## Source excerpt
-- BEGIN --

I'm your host, Justin Gary.
In this podcast, I speak with world-class game designers and creative pioneers across multiple industries.
Each episode takes you on a deep dive into the creative process,
exploring the nuances of game design and the extensive cultural, technological, and business factors influencing various creative fields.
Tune in for practical tips and inspiring insights that will expand your creative perspective,
whether it's inside the gaming realm or beyond.
I have something I am so excited to finally announce.
If you are serious about designing games,
not just thinking about games,
not just listening to the podcast and dreaming about games,
but actually finishing your own designs,
then I have created something for you.
It is the brand new, think like a game designer, design lab.
It is a step-by-step system that I have created and tested
with dozens of other creators and other aspiring designers
that includes over 60 lessons
to take you from generating ideas
to building prototypes to finding
playtesters, refining your core design loop
all the way through publishing,
running a crowd fund,
and even getting hired in the industry.
You'll also get access to my private design Discord
filled with me, members of the Stoneblade team,
and other creators all actively building games.
Plus, I've got some incredible bonuses
for people who join right now
and for longtime fans of the podcast.

-- END --

## Dataset content
-- BEGIN --

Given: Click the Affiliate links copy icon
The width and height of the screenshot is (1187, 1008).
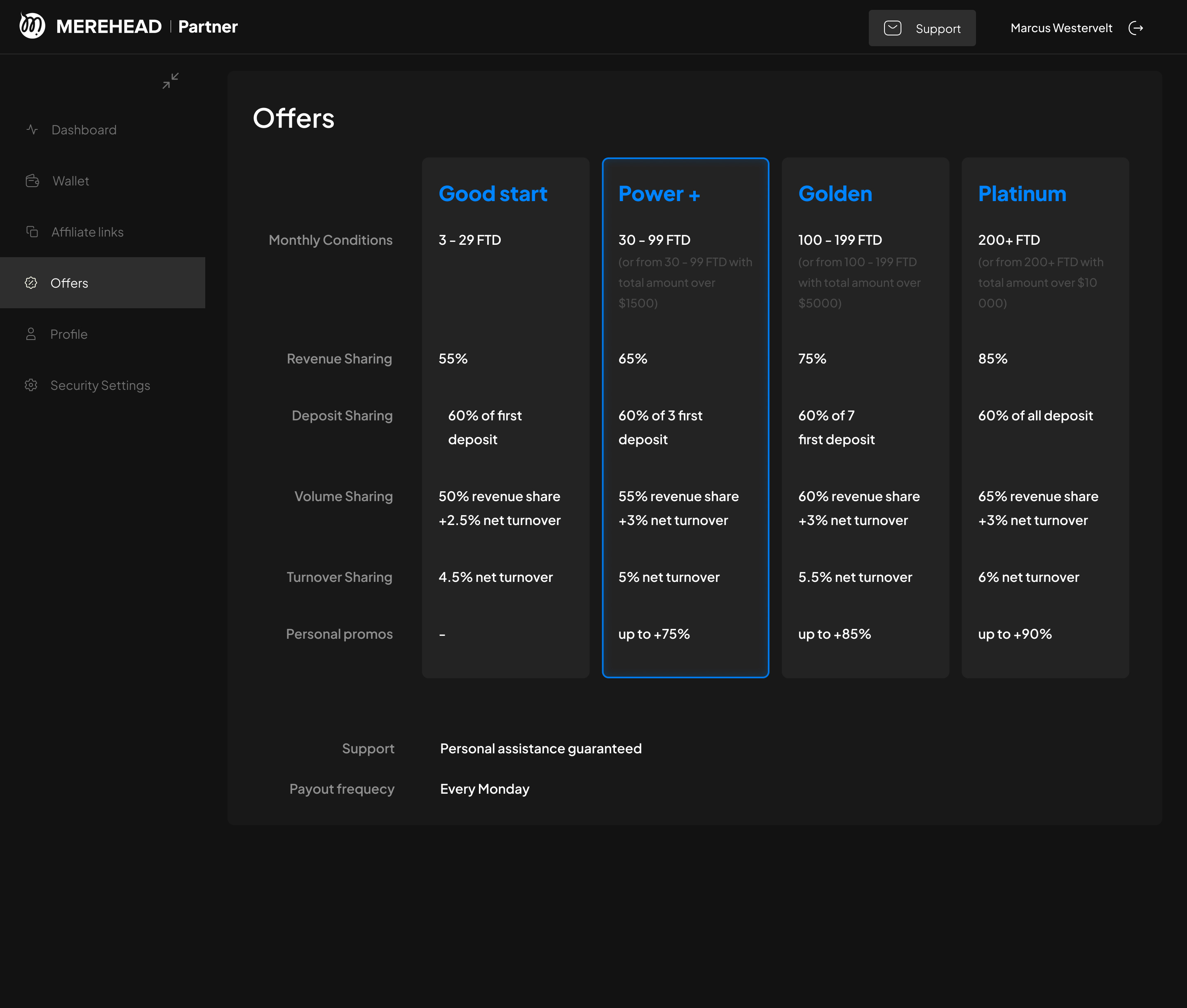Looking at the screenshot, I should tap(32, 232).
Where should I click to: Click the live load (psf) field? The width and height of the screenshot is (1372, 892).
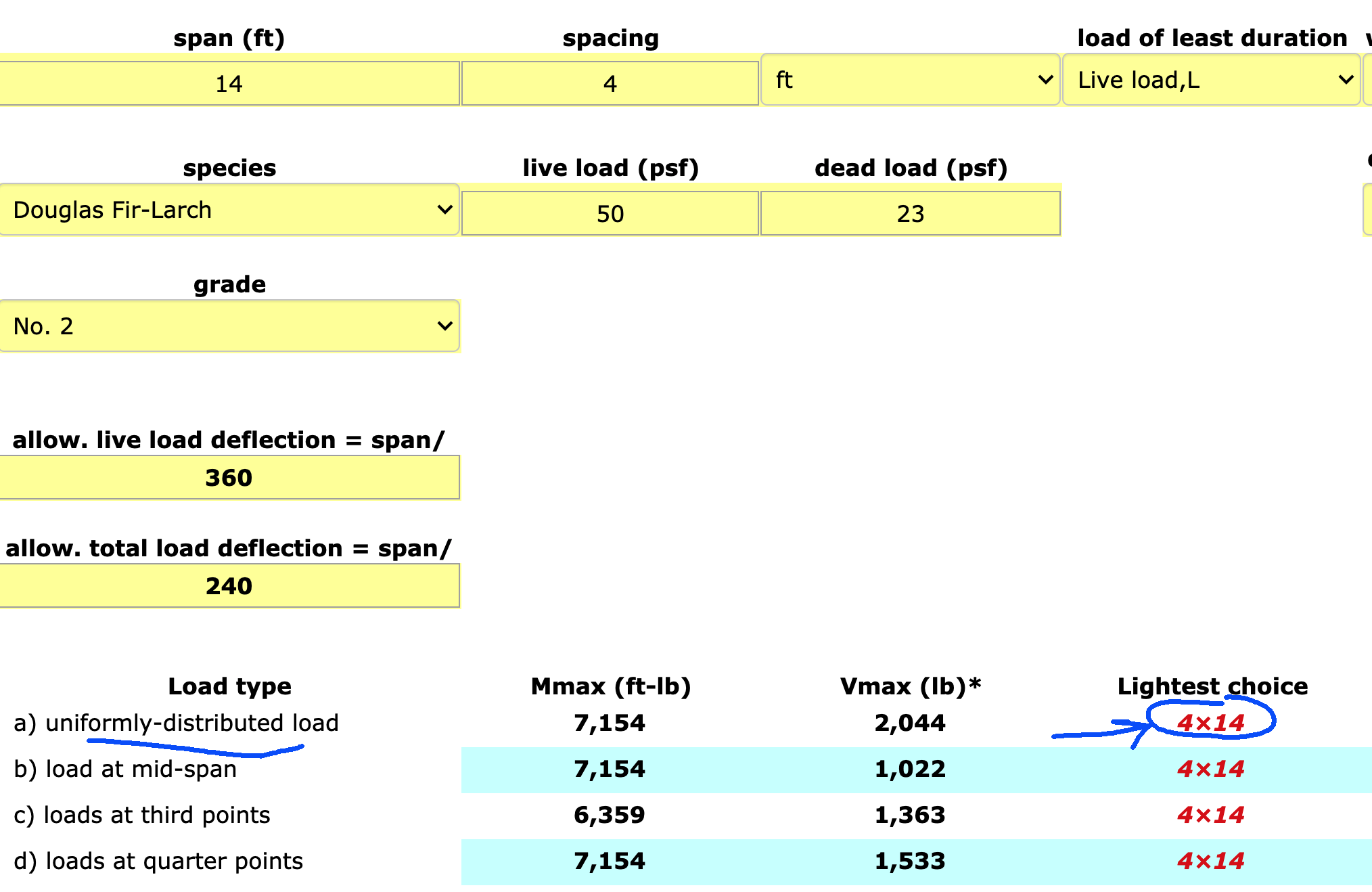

-- END --

In the podcast excerpt, how many lessons does the new design lab include?

Over 60 lessons.